The allocation methodology for 2020-2022 will be very similar to the methodologies used for the last two allocation periods. The methodology prioritizes funding for high-burden and low-income countries. In approving the methodology, the Board decided that up to $800 million of the funds available for country allocations will be used to top up components that require “paced reductions” and components that previously received less funding than the formula calls for.


The Global Fund Board has approved the catalytic funding priorities for the next allocation period. The total cost to fully implement all 26 priorities is $894 million. However, the actual budget won’t be known until after the Sixth Replenishment pledging conference in October 2019. The Board decision contains five potential funding scenarios. Nevertheless, the Secretariat can now begin planning for implementation of the catalytic funding priorities.

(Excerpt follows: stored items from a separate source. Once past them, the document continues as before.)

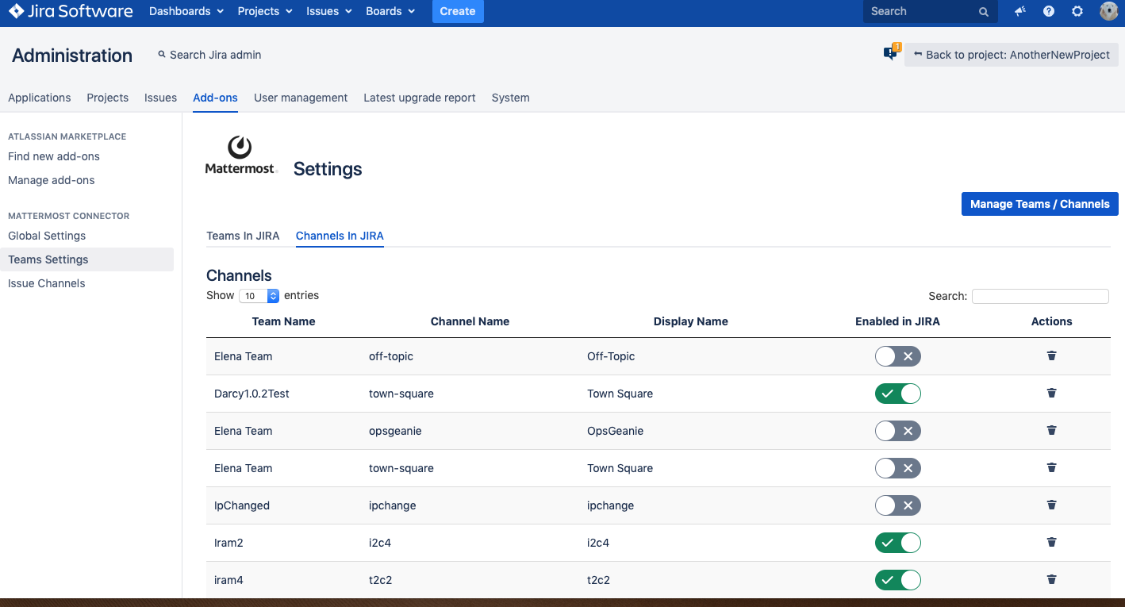Delete the off-topic channel using trash icon
The image size is (1125, 607).
(x=1051, y=356)
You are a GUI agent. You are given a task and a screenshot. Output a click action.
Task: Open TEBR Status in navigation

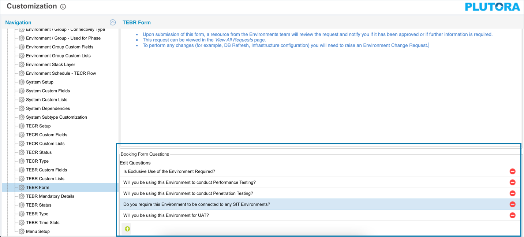(x=38, y=205)
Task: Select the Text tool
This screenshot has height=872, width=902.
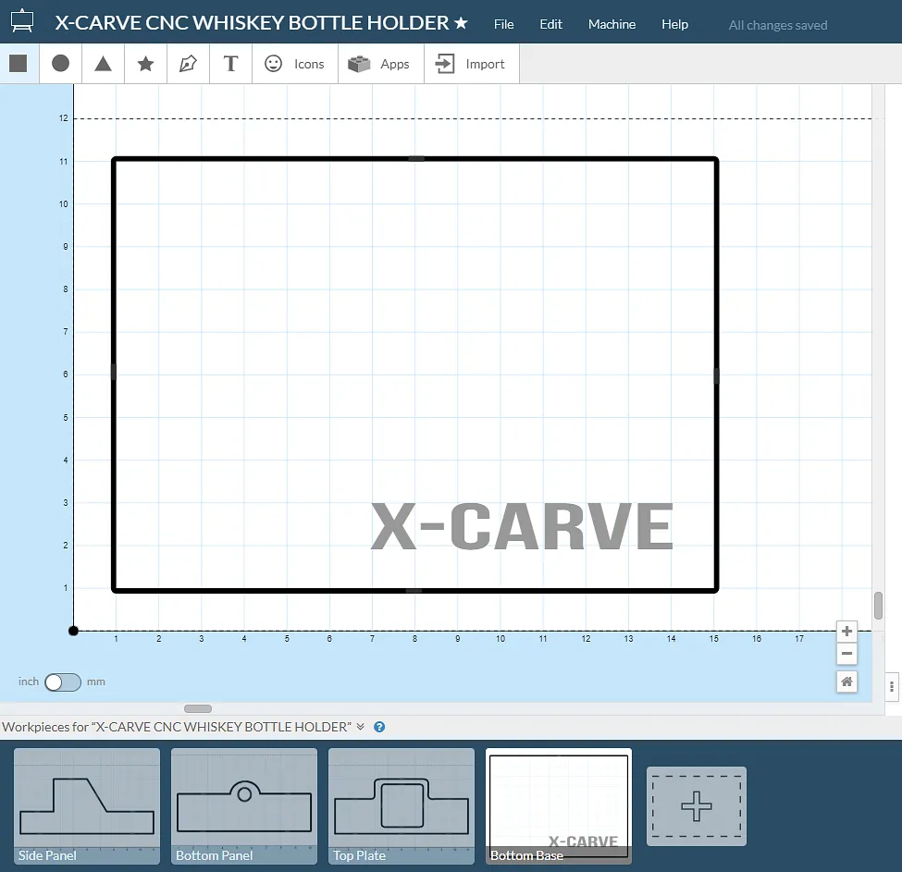Action: tap(231, 64)
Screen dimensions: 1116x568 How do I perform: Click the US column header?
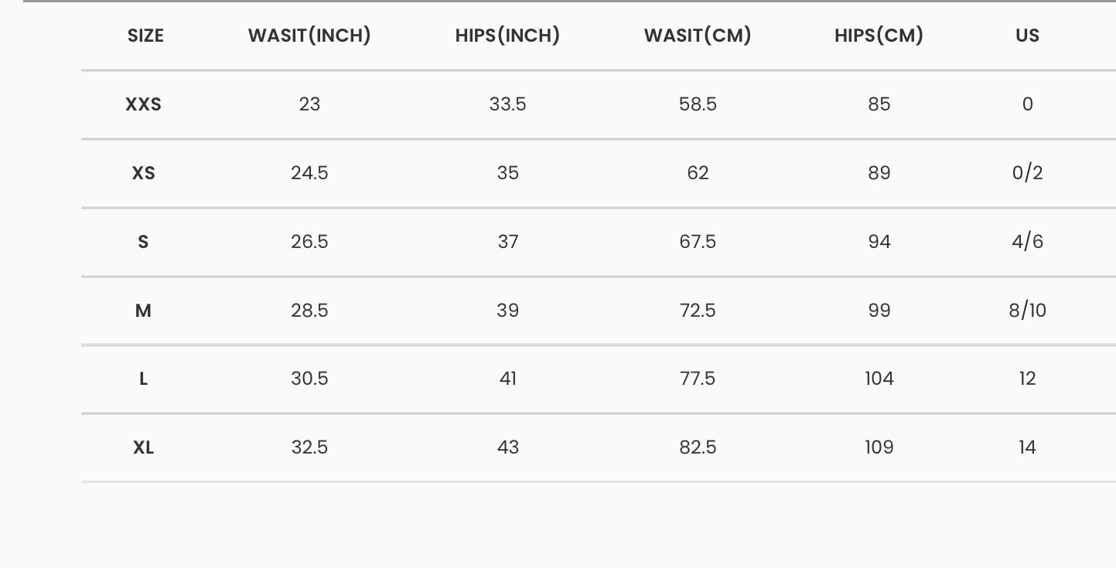(1027, 36)
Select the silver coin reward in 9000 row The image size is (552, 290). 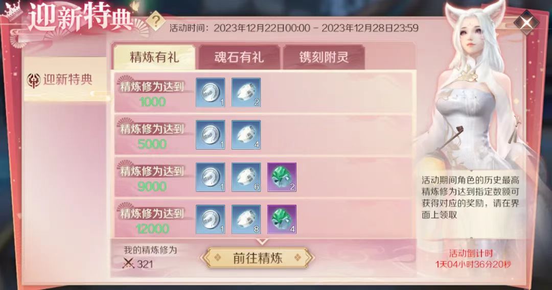pos(211,177)
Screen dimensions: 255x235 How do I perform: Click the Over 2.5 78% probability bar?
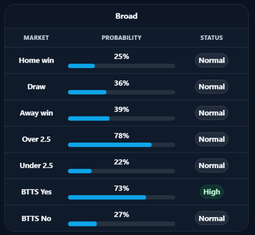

In the resource mobilization and replenishment update to the Global Fund Board's 41st meeting, Director of External Relations Francoise Vanni emphasized progress made in the campaign for the Sixth Replenishment since the last Board meeting in November 2018, the key priorities leading up to the Pledging Conference in October 2019, and risk mitigation regarding donor confidence. The Board also approved a Decision Point on an amendment to restricted financial contributions.


An Advisory Report from the Office of the Inspector General on grant implementation in Western and Central Africa shows progress in reducing mortality from HIV and malaria, poor performance in tackling TB, and better absorption of funds than other African regions. It also identifies the complex, systemic challenges that countries from this region face in implementing health programs, and makes recommendations on five areas affecting grant performance. The OIG is expected to publish this report shortly.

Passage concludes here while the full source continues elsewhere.